Le manque de sommeil chez les jeunes collégiens et lycéens américains augmente la probabilité des troubles mentaux du type dépression ou pensées suicidaires avec un effet négatif sur le parcours scolaire.
Les adolescents qui se couchent régulièrement après minuit durant la semaine ont plus de probabilité de faire une dépression ou d’avoir des pensées suicidaires. C’est ce qui ressort d’une étude menée par le « Columbia University Médical Center researcher » (auprès d’un échantillon représentatif de 15.659 jeunes) sur la santé mentale des collégiens et des lycéens aux États-Unis.
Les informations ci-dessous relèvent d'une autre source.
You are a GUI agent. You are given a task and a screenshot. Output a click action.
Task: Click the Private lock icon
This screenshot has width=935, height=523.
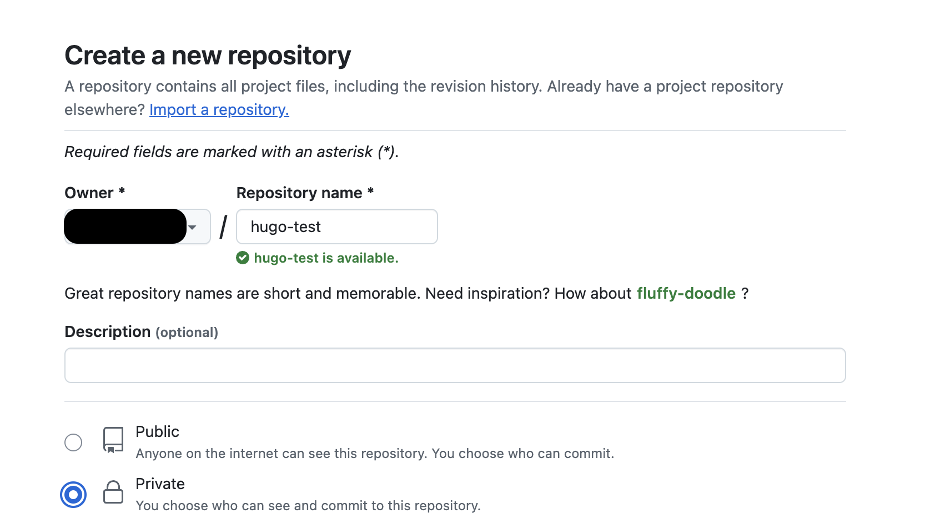tap(113, 492)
Ces adolescents qui ont une heure tardive de se coucheront environ 42% de risque supplémentaire de devenir dépressif par rapport à ceux qui vont au lit avant 22 heures. Ce qui inévitablement a une conséquence négative sur les résultats à l’école.
Le chercheur James Gangwisch note également que la jeune génération aujourd’hui est bien plus touchée qu’il y a une dizaine d’années par ce problème du manque de sommeil car les occasions de se coucher tard ne manquent pas : consulter sa page Facebook, chater sur MSN, etc.
James Gangwisch conseille donc aux parents de sensibiliser leurs enfants à l’importance du sommeil et surtout de dormir suffisamment. Il y a aussi la croyance fausse que lorsque l’on est jeune on encaisse mieux le manque de sommeil. En moyenne un adolescent a besoin de 8 à 10 heures de sommeil. Et ce manque de sommeil se paie tôt ou tard d’une manière ou d’une autre.